From the listing below, copy each line that contains the word "Given".

Entries provided:

((

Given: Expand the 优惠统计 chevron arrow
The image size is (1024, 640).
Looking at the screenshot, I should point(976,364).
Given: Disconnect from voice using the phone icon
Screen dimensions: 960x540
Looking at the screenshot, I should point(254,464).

))
((

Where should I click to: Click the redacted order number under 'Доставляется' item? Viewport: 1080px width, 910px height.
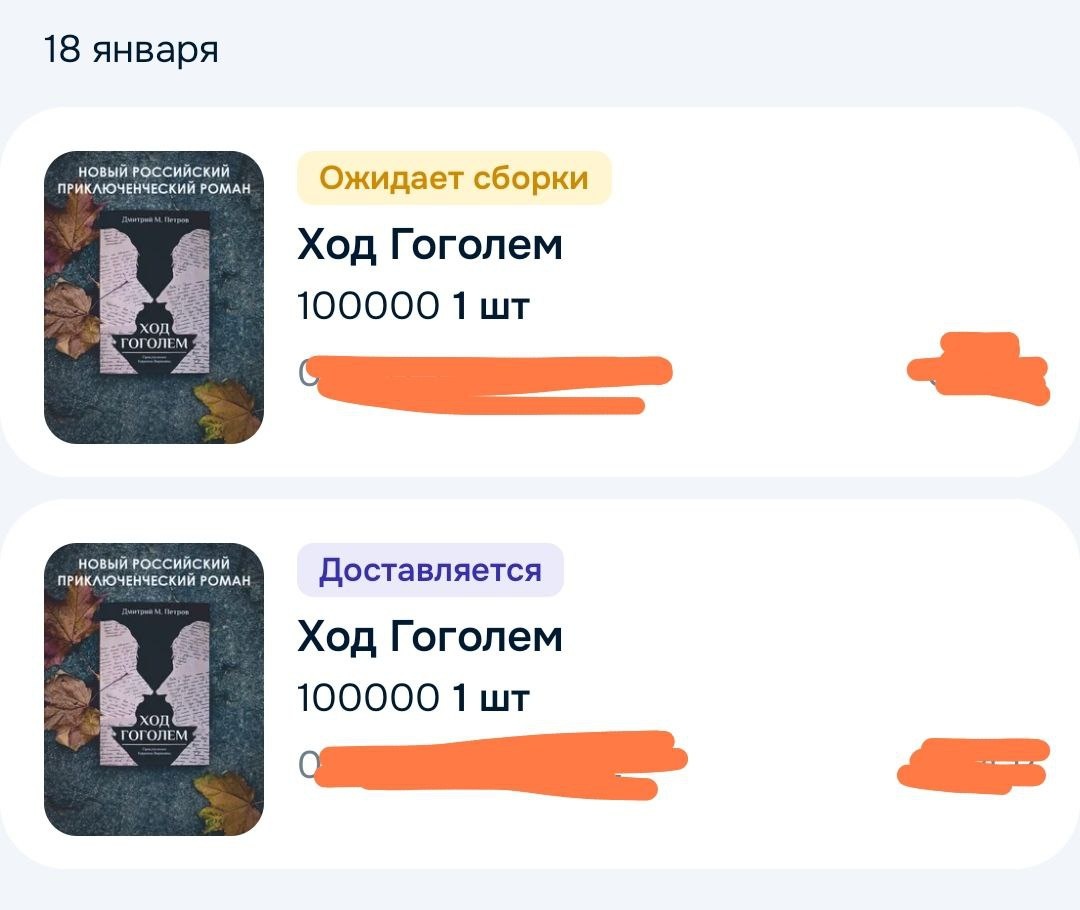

))

Exercise output:
Given: Expand the 优惠统计 chevron arrow
Given: Disconnect from voice using the phone icon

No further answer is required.